Q. Have those who established themselves in Spain, in virtue of the royal order of 1791, complied with the formalities which it prescribes?
A. As no advice has been sent to this tribunal by the Junta del Comercio y Moneda, nor by the Intendente of the kingdom, it is inferred that no non-Catholic artists have established themselves, or else that the prescription to advise the tribunal has not been obeyed.
Q. Whether they (non-Catholic foreigners) contract marriage with Catholics and, in that case, what is the religion of the children?
A. But one case of such marriage is known—that of Juan Foch, a German of Lindau, who called himself a travelling merchant, with Bernarda María Pellicer of this city. This was in virtue of a papal brief, passed by the Council of Castile and with the royal exequatur, providing that he should allow his wife to remain a Catholic and his children to be brought up in the same faith, and she promising to persuade him to conversion. They were married privately, outside of the church and without banns or other public ceremonies. We learn from the Vicar of Los Santos Juanes, where they live, that they cause no scandal, comply with the obligations and that a boy has been baptized.
Q. Since the royal order, about how many non-Catholic strangers have established themselves, naming some of the principal ones and their nation or sect?
A. This could be answered only by examining the registers required to be kept by the captain-general and royal justicias. This tribunal can only have notice by denunciations, which has occurred only with Foch.
Q. How many autillos públicos have been held with strangers since 1759 when Carlos III ascended the throne? State the name, country, religion and principal offences.
A. Since 1759 there has been no autillo público for strangers.[1266]
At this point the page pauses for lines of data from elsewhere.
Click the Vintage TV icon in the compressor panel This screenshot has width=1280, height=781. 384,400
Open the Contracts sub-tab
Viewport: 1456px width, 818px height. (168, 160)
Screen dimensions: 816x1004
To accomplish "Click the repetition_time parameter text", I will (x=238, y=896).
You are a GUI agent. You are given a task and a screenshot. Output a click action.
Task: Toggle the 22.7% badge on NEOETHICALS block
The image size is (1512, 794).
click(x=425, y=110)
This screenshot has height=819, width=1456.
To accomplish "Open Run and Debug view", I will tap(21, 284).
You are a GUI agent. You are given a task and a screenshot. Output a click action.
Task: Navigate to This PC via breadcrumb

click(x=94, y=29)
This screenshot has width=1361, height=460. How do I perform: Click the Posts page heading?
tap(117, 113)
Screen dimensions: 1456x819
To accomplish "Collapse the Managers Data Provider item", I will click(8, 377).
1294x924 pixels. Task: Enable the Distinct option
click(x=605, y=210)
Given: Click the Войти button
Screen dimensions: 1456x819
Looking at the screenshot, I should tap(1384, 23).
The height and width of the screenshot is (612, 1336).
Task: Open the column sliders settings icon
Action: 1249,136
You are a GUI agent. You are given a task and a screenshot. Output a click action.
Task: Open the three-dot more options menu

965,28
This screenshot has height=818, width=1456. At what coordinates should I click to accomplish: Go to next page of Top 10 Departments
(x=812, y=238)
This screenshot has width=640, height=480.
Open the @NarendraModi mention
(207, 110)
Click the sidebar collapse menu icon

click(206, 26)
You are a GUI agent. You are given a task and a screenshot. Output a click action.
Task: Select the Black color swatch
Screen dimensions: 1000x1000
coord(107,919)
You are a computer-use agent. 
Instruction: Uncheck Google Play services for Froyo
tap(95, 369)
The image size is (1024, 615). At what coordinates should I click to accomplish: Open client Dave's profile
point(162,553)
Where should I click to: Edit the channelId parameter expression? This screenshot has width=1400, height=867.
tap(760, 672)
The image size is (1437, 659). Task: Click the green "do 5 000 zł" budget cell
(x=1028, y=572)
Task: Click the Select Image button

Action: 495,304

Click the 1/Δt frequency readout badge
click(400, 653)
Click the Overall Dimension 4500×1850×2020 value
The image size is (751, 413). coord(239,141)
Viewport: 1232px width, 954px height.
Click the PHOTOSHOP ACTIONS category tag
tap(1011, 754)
This document has interest not only as showing the continued vigilance as to foreign heretics, but as indicating how thoroughly successful had been the policy of exclusion. The district of the tribunal embraced a long stretch of sea-coast, including such commercial cities as Valencia and Alicante, yet the non-Catholic stranger was still almost unknown, as he had been when the report of 1785 was made. Spain was a land to be shunned by all who were liable to be dealt with by the Inquisition, and it was left to its isolation. For those who ventured it, concealment of heresy was worse than its avowal. David Bonoran, a French Protestant, domiciled in Bilbao, succeeded in passing as a good Catholic. Becoming converted, he applied to the tribunal of Logroño to abjure his errors and be incorporated in the Church, when, in 1791, he was promptly prosecuted for having feigned Catholicism.[1267]